O encontro já tinha passado do primeiro quarto de hora da segunda parte e Noel Gallagher, antigo vocalista dos Oasis e fã mediático número 1 do Manchester City, ainda andava de pé no seu camarote no Ettihad Stadium. Na esquerda, Kevin de Bruyne cruzou em arco, a bola atravessou uma floresta de pernas e acabou por entrar mesmo na baliza do Aston Villa, num lance que mereceu uma demorada análise do VAR mas que foi considerado depois de se concluir que ninguém em posição irregular tinha tocado. Estava feito o 2-0, estava acabado o jogo.

Depois do inesperado 9-0 do Leicester fora ao Southampton que abriu a jornada (maior goleada de sempre desde que há Premier League nos atuais moldes), que permitiu ao conjunto de Ricardo Pereira subir de forma provisória ao segundo lugar, o Manchester City entrava obrigado a ganhar na receção a um conjunto de meio da tabela mas que fez um enorme investimento na presente temporada para assinalar o regresso ao primeiro escalão. E, mais uma vez, havia aquela dúvida que consiste na maior fronteira atual entre Liverpool e City nos jogos em casa: nos reds, a dúvida é por quantos ganha; nos citizens, a melhor versão acaba sempre em goleada mas existe uma pior que dá uma certa margem aos adversários de poderem surpreender – como aconteceu com o Wolverhampton.

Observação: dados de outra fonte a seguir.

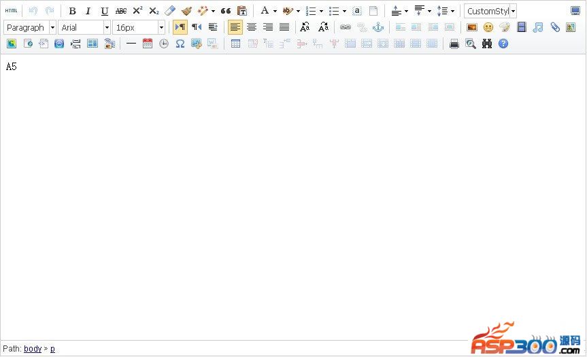Insert an emoticon with the smiley icon
This screenshot has width=587, height=357.
pyautogui.click(x=488, y=27)
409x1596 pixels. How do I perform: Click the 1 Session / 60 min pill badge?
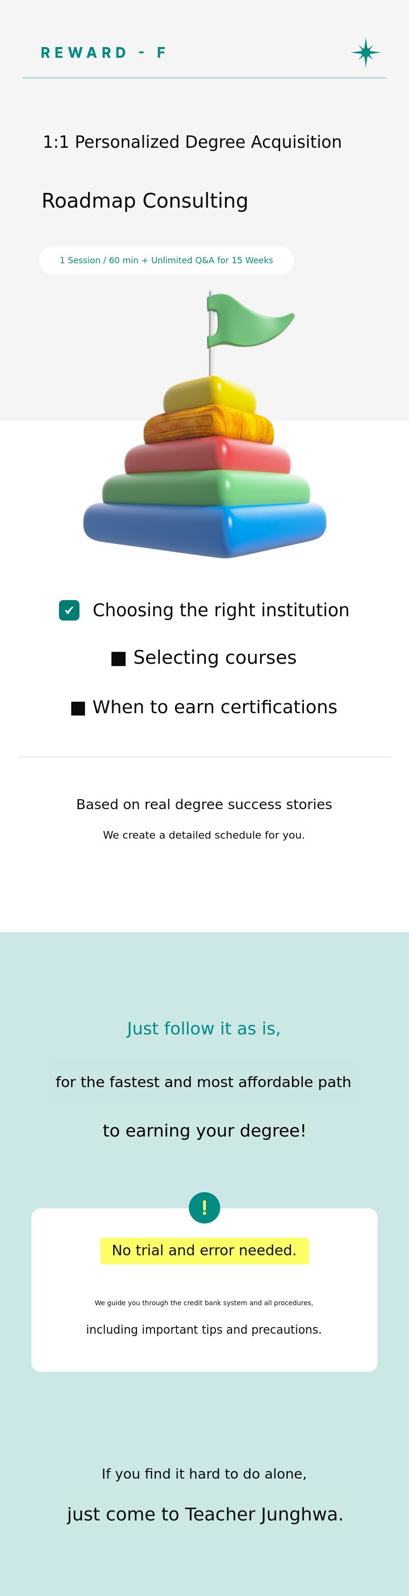[166, 260]
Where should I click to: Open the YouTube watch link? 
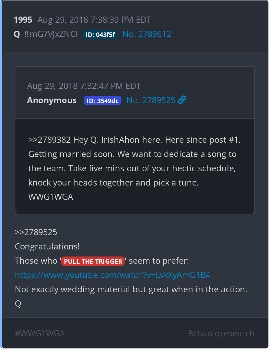click(x=112, y=275)
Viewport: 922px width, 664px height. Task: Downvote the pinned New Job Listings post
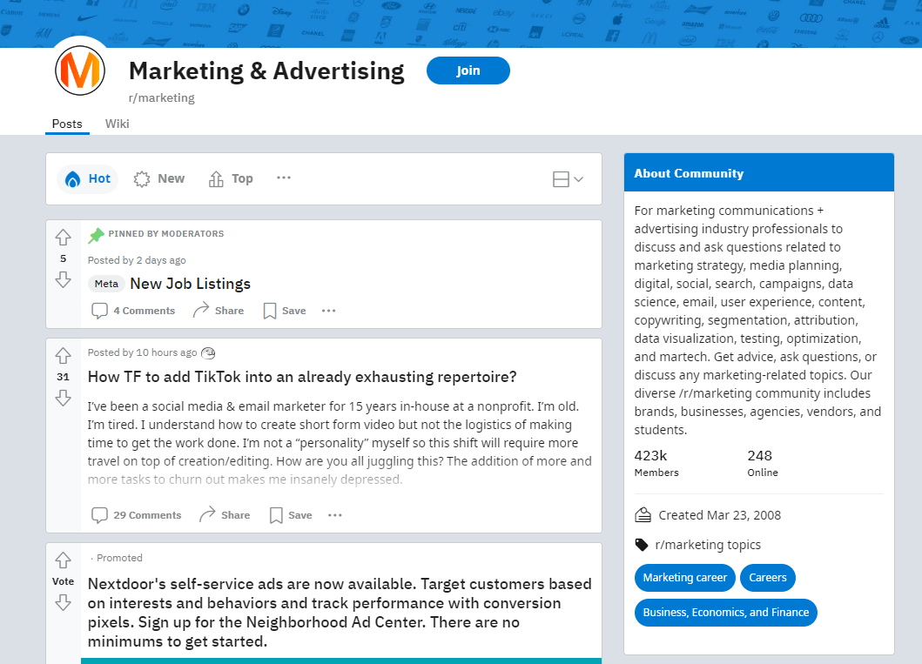pos(63,281)
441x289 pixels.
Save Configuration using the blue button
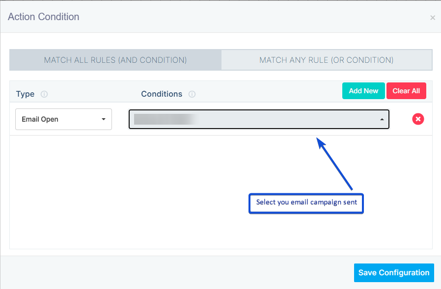394,273
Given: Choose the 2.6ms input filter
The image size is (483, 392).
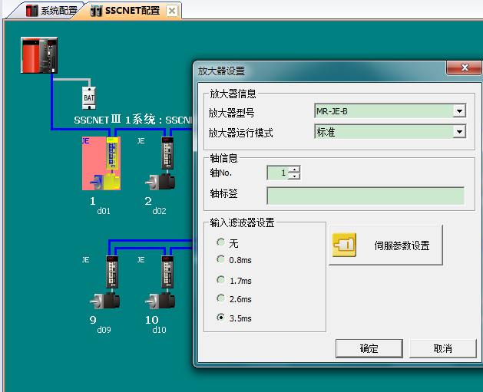Looking at the screenshot, I should (221, 298).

Na primeira parte, a pior versão do City superiorizou-se à melhor e até foi o Aston Villa a beneficiar das melhores oportunidades, com Ederson a brilhar na baliza com as mãos antes de voltar também a fazê-lo com os pés: logo no arranque do segundo tempo, um pontapé longo do brasileiro a uns 60 metros não foi cortado da melhor forma pela defesa dos visitantes e Raheem Sterling, quem mais, inaugurou o marcador (46′).

Como explicava esta semana o The Guardian, o crescimento recente do avançado inglês em termos goleadores é tudo menos obra do acaso e tem uma referência: Romário, o brasileiro campeão mundial de seleções em 1994 que foi companheiro de Pep Guardiola na década de 90 em Barcelona. “Naquela era do Dream Team, sempre que via o Romário de costas para os defesas, nunca lhe dava a bola, mas no instante em que o via dar meia e pensava que poderia arrancar, passava de imediato”, explicou uma vez em entrevista o treinador catalão.

“Queríamos que ele ficasse muito mais perto da marca do penálti porque era como se ele estivesse com medo do golo. Queríamos que ele se tornasse o tipo de jogador que marcaria um golo por jogo, que gerasse uma ameaça de golo constante. Precisava acreditar nele, acreditar que podia ser melhor. Hoje ele mudou alguns maus hábitos que tinha ao longo da sua caminhada, onde jogou muito por dentro ou na ponta esquerda”, acrescentou à publicação Mikel Arteta, antigo médio espanhol que está agora como adjunto do City.

Sterling está longe de ser um novo Romário. Aliás, pelas próprias características físicas e de jogo de ambos, nunca serão comparáveis. Mas se o estilo é diferente, a forma como marcam golos começa a assemelhar-se e o inglês deu mais um exemplo disso mesmo diante do Aston Villa, tendo marcado o 13.º golo em 14 encontros pelo City na presente temporada entre Premier League, Liga dos Campeões, Taça da Liga e Supertaça de Inglaterra. Um golo que acabou por abrir espaço para o triunfo do bicampeão inglês, confirmado com os golos de Kevin de Bruyne (sendo que assim se chegou a pensar que poderia ser de David Silva, que se tornou o jogador do City com mais encontros feitos na Premier League) e de Gundogan, apenas cinco minutos depois do 2-0.